--- START ---

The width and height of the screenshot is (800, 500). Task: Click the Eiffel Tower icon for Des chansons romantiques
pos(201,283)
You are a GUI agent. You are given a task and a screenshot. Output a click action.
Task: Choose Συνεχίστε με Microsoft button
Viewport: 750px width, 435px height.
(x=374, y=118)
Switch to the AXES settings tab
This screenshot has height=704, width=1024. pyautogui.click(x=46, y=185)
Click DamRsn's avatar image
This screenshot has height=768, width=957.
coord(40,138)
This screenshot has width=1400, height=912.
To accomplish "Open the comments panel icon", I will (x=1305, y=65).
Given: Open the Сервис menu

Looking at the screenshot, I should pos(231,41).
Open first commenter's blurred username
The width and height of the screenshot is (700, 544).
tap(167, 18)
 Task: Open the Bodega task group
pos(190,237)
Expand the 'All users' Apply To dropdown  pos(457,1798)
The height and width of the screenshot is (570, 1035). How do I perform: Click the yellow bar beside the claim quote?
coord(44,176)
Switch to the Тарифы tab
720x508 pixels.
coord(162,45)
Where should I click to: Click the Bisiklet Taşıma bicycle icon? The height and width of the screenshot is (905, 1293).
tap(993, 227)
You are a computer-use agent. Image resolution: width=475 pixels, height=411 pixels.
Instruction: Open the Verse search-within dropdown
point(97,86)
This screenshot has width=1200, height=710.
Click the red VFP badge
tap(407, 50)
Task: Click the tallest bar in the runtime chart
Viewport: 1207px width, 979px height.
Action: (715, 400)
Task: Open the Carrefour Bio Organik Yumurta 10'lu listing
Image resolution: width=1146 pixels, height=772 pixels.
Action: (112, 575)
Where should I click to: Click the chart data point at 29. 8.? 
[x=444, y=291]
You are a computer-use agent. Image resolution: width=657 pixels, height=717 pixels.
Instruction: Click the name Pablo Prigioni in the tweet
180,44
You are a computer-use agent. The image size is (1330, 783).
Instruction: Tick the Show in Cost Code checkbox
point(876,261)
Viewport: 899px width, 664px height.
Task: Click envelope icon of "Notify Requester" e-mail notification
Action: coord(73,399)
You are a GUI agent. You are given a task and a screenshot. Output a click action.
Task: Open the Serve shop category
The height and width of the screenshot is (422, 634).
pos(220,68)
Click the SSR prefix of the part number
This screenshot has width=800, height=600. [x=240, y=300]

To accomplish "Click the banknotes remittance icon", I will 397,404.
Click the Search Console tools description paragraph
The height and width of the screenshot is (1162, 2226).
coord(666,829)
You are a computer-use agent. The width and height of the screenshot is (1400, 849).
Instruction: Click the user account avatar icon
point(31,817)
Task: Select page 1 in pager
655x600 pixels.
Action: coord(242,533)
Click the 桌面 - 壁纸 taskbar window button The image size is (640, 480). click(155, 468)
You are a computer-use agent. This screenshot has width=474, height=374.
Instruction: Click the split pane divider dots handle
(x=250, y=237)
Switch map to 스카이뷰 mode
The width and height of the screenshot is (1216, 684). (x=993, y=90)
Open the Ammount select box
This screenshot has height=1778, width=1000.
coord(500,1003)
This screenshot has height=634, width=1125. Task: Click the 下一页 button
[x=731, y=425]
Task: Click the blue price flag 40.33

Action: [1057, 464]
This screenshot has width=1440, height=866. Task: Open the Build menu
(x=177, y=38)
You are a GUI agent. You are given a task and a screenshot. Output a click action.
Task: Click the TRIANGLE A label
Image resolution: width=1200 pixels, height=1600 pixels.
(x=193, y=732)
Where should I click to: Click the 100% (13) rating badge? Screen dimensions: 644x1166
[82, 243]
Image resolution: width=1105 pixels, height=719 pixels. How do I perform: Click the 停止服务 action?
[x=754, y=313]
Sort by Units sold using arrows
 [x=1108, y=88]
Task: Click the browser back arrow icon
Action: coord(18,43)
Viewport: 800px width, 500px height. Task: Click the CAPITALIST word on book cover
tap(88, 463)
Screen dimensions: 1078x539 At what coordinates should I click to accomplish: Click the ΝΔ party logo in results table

--- END ---

TASK GOAL: Filter the data for the string "agent". Copy each matching line.

EXERCISE OUTPUT:
You are a GUI agent. You are given a task and a screenshot. Output a click action.
You are a computer-use agent. Image resolution: width=475 pixels, height=411 pixels.
You are a computer-use agent. Image resolution: width=657 pixels, height=717 pixels.
You are a computer-use agent. The image size is (1330, 783).
You are a GUI agent. You are given a task and a screenshot. Output a click action.
You are a computer-use agent. The width and height of the screenshot is (1400, 849).
You are a computer-use agent. This screenshot has width=474, height=374.
You are a GUI agent. You are given a task and a screenshot. Output a click action.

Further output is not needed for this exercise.